Time names Mark Zuckerberg Person of the Year, see past winners
Time names Mark Zuckerberg Person of the Year, see past winners
Facebook founder Mark Zuckerberg has a new friend today: Time magazine.
Zuckerberg has captured Time’s 2010 Person of the Year award, a prestigious honor that has been bestowed on U.S. presidents, corporate leaders, popes and the like, since 1927. Time selected Zuckerberg for connecting more than a half a billion people and mapping the social relations among them, and for changing the world through social media.
“Mark Zuckerberg, we think, was a pretty clear and convincing choice,” said Jim Fredrick, Time.com’s Managing Editor, in an interview with Marketplace’s host Steve Chiotakis. “In our opinion, he is the person who has most changed the way that people live their lives and is most affected the news throughout the entire year.”
Zuckerberg beat out a group of 33 Chilean miners, who were trapped miles below the earth’s surface for more than two months before they were rescued, and WikiLeaks founder Julian Assange, whose Web site has published millions of documents this year on secrets involving the wars in Iraq and Afghanistan and U.S. diplomatic relations.
A Decade of “Person of the Year”
2010 — Mark Zuckerberg, Founder and CEO of Facebook
2009 — Ben Bernanke, American Economist and Chairman of the United States Federal Reserve
2008 — Barack Obama, 44th President of the United States
2007 — Vladimir Putin, second President of the Russian Federation and current Prime Minister of Russia
2006 — You
2005 — Bono, Melinda Gates and Bill Gates, philanthropists
2004 — George W. Bush, 43rd President of the United States
2003 — The American Soldier
2002 — Women who blew the whistle on Worldcom, Enron and the FBI: Cynthia Cooper, WorldCom; Coleen Rowley, the FBI; and Sherron Watkins, Enron
2001 — Rudolph Giuliani, Mayor of New York City from 1994-2001
2000 — George W. Bush, 43rd President of the United States
TEXT OF INTERVIEW
STEVE CHIOTAKIS: Time Magazine today named Mark Zuckerberg its Person of the Year. The Facebook founder and CEO surpassed some big newsmakers and names to get the nod.
And we were a little curious about the decision,
so we thought we’d talk to Jim Frederick, the
Managing Editor at Time-dot-com about it.
Hi Jim.
JIM FREDERICK: Hello thanks for having me.
CHIOTAKIS: Why Mark Zuckerberg?
FREDERICK: Mark Zuckerberg we think was a pretty clear and convincing choice because in our opinion, he is the person who has most changed the way that people live their lives and is most affected the news throughout the entire year.
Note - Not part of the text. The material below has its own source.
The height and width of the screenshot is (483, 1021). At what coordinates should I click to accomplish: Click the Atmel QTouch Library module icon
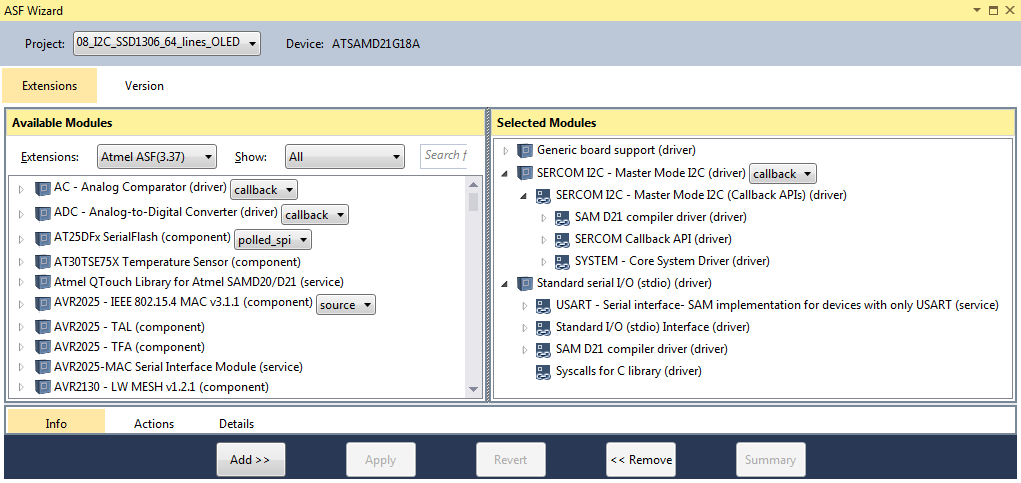click(x=42, y=282)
CHIOTAKIS: Facebook though, Jim, has been a big deal for a few years. Why not earlier?
FREDERICK: Facebook I think this year they passed 500 million users. You know we’re talking almost one in ten people on the planet. This is the year that Facebook went from being a phenomenon to being, as our writer Lev Grossman, described it, “a species level event.”
CHIOTAKIS: What about the folks that Zuckerberg beat out?
FREDERICK: We did identify several runners up. Number two was the Tea Party Movement in general.
CHIOTAKIS: How do you put all of them on the cover?
FREDERICK: You know, it was a long and fraught debate among the Time editors. You know the Tea Party is also a gigantic movement that dominated many news cycles. We ultimately decided not to go with them because it’s a little bit too early in the Tea Party Movement that it’s not clear whether or not they’re here it stay. Number three was Julian Assange, who was the people’s choice for online voting. I mean, if WikiLeaks continues to do what it does, I think that it is a very prime candidate for years to come.
CHIOTAKIS: In this day and age Jim what does it mean to be Person of the Year? You guys have been doing this every year for many, right?
FREDERICK: Yeah, we’ve been doing this every year since the very first year which was Charles Lindbergh, who was 25.
CHIOTAKIS: But a lot of people confuse it for being like something of a positive position. This is something positive. But you have to remember that Adolf Hitler was Man of the Year back in what, ’38.
FREDERICK: Yeah, it is not an award, it is not an honor. It is quite simply the person who most fundamentally changed the culture or dominated the news or changed the news in that particular year.
CHIOTAKIS: Jim Frederick, Managing editor at Time.com.
FREDERICK: Thank you very much for having me.